EMPOWER: Using AI to Harness Electronic Health Records for Empowering Cancer Patients

Active
5/2025 ⟼ 12/2028
Why
Czech oncology patients navigate a fragmented information landscape which is difficult to contextualize: national portals, hospital websites, patient-organization content, or printed leaflets. In effect, the system asks the sickest individuals to be the most efficient researchers. Access to information does not automatically translate into understanding, especially for patients with lower health or digital literacy.
What we are building
Within EMPOWER we are designing, deploying, and studying Onkorádce, an AI assistant for oncology patients and the public. It is envisioned as a trustworthy, human guide helping patients understand cancer, their diagnosis, treatment, and the care system — anytime, with the confidence of verified information.

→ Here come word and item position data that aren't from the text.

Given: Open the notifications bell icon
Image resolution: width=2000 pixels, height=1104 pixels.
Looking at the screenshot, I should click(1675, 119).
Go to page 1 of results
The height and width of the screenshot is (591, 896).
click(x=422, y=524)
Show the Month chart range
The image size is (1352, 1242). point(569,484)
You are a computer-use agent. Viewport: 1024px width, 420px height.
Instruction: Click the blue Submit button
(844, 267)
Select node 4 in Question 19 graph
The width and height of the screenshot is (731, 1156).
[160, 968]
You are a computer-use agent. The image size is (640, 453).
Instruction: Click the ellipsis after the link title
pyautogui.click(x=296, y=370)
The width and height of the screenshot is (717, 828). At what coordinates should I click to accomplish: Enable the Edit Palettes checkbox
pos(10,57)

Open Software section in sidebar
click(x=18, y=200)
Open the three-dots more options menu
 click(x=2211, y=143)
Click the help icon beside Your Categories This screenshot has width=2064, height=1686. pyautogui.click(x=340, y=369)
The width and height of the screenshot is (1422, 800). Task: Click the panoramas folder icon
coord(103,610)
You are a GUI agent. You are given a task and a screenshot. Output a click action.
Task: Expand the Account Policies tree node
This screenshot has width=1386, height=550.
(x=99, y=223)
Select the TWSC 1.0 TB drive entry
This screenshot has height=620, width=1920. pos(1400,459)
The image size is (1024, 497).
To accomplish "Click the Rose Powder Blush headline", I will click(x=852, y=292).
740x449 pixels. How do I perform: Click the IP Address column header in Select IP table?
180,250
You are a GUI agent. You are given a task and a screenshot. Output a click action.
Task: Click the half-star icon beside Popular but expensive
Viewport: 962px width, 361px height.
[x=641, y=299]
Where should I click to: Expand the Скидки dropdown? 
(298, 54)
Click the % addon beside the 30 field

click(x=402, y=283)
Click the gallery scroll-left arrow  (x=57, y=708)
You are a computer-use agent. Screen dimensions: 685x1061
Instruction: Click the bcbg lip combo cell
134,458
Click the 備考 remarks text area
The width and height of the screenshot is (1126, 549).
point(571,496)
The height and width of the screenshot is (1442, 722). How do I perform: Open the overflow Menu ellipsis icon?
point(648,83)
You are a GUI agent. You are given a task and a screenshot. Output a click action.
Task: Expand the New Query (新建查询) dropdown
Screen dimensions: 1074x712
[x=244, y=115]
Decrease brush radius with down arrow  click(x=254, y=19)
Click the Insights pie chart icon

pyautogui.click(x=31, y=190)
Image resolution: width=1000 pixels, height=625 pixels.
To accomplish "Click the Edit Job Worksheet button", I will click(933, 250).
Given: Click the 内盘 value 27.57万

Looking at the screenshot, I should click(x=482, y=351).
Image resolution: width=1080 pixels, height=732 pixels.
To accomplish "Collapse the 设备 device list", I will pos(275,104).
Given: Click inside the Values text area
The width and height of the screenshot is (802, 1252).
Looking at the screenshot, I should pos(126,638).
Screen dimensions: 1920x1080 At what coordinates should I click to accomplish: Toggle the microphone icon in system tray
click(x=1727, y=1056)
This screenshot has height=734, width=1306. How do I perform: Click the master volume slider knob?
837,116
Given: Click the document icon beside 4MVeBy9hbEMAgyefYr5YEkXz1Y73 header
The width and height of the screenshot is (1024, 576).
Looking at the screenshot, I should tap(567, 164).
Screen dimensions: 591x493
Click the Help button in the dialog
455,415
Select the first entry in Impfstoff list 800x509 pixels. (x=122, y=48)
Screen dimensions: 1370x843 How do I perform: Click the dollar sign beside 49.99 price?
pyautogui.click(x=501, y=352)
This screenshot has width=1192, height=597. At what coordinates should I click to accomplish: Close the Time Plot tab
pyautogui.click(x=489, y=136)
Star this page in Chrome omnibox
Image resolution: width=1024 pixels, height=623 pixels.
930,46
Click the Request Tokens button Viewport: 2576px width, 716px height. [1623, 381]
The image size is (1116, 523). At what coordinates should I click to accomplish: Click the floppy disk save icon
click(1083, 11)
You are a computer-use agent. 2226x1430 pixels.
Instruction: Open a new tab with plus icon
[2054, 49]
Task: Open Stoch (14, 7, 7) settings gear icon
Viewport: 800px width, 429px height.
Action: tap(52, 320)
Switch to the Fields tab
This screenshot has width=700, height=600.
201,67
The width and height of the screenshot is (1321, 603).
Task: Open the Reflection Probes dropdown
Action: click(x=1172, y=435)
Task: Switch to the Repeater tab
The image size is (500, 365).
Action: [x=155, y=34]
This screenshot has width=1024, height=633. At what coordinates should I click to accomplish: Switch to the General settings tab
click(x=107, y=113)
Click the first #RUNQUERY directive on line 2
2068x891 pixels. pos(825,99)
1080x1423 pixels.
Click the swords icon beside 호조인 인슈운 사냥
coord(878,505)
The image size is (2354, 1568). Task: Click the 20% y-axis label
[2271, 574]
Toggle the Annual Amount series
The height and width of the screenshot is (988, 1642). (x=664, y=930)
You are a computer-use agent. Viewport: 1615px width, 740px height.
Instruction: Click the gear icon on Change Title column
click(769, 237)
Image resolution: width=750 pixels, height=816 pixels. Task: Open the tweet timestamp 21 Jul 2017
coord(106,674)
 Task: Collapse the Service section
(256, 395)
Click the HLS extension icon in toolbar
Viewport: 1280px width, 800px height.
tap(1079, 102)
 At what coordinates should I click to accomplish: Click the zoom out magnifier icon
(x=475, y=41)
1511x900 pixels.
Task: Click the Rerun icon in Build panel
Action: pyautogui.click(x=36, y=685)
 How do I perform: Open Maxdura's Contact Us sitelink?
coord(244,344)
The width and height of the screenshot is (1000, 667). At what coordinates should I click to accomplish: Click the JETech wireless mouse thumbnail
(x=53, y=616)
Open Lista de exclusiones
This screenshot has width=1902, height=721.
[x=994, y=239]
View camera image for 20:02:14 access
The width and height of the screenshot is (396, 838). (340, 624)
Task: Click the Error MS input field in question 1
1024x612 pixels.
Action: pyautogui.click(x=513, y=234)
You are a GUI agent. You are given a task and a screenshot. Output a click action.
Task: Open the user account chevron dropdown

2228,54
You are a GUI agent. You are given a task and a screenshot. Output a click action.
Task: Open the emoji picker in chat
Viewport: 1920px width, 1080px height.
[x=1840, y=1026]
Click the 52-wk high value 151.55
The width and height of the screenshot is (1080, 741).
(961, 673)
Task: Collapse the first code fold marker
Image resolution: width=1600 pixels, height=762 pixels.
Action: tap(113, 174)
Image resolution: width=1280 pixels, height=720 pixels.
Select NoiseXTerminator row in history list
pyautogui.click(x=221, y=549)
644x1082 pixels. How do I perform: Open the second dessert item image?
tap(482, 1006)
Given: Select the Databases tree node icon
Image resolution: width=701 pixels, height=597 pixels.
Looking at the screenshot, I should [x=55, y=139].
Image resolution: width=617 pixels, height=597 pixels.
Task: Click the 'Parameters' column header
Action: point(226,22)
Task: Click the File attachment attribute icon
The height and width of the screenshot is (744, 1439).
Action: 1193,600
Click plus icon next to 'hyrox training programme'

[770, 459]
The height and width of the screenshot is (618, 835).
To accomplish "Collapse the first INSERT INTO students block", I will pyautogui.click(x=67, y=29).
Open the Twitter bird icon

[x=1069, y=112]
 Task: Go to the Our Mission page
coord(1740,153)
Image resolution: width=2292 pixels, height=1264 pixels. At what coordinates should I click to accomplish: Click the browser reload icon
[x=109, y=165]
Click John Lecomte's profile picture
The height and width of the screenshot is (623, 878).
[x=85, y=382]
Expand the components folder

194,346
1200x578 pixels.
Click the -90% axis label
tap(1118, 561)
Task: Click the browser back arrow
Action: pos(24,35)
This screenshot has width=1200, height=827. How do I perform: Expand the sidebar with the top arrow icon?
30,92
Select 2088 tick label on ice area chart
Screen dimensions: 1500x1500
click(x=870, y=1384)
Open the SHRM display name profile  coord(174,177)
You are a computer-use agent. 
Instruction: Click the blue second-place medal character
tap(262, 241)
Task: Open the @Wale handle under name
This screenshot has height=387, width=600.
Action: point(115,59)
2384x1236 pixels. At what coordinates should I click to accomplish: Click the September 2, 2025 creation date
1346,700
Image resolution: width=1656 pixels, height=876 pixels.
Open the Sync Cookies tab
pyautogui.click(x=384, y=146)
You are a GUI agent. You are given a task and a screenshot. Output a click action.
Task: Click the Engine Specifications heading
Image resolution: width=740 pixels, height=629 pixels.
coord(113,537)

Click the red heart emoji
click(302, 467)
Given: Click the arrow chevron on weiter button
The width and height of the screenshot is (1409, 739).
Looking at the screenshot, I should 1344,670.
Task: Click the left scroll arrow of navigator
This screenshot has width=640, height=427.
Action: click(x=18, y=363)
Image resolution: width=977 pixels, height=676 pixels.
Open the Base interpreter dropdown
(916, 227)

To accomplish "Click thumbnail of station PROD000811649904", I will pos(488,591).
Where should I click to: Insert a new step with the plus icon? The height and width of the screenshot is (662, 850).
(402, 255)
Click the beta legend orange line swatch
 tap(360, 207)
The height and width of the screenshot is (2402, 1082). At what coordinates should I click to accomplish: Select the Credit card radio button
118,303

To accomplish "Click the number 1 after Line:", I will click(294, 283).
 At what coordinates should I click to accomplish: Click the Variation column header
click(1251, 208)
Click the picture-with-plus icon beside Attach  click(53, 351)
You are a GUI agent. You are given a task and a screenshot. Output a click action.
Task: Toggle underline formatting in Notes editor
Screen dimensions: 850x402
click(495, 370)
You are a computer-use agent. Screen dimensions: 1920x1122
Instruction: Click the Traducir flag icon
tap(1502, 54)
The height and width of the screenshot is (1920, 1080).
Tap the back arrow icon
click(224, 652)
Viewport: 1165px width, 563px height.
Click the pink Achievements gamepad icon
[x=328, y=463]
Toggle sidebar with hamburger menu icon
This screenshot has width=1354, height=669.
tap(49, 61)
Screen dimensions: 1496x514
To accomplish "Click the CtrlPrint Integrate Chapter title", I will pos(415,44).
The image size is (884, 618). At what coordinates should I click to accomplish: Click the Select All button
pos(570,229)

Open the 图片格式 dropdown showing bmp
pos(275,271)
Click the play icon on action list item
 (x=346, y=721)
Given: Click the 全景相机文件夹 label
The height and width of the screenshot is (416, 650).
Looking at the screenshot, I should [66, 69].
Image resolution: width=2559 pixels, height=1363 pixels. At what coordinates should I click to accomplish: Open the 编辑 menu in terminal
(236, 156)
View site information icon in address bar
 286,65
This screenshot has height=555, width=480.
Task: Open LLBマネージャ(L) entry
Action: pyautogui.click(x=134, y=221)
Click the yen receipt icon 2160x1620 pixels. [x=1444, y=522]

The assistant combines three lines of work:
- Grounded language models — answers are generated against a curated knowledge base of authoritative Czech oncology sources, so responses stay traceable to their origin rather than relying on a model's parametric memory alone, using state-of-the-art RAG application to oncology.
- Personalisation from clinical and interaction context — tailoring information delivery to a patient's situation and stated needs, learned from their interactions with the assistant and, where appropriate, from their electronic health records; and we research state-of-the-art models for extracting clinical events from Czech clinical notes.
- Intuitive interfaces — conversational and search-like interaction designed with, and for, patients who are not digital natives.
How we study it
EMPOWER is using research-through-design and participative design methodologies: the assistant itself is the research instrument. Deployment is staged to ensure safety of patients, beginning with offline evals and moving into progressively richer real-world settings inside the hospital, with clinician oversight throughout. Across these stages we investigate four questions:
- How do we translate established patient information needs into the design of a patient-facing AI assistant?
- How can such a system be architected and constrained to deliver clinically reliable, personalised, and understandable information?
- How do patients actually interact with the assistant in real clinical settings, and where does it fail them?
- To what extent does its use change patient-reported empowerment and satisfaction with health information?
Team and partners
EMPOWER is a collaboration between MUNI and the Masaryk Memorial Cancer Institute (MMCI) in Brno. The multidisciplinary team of roughly 17 people includes AI researchers from our group with oncologists, clinical psychologists, behavioural researchers, staff of MMCI's Information and Education Center, healthcare legal-compliance experts, and cloud-infrastructure partners. Our group coordinates the consortium and delivers the bulk of the R&D work, under PI doc. Vít Nováček.
Funding
The project is supported by the Ministry of Health of the Czech Republic under the Healthcare Applied Research Support Program 2024–2030, grant NW25-09-00465.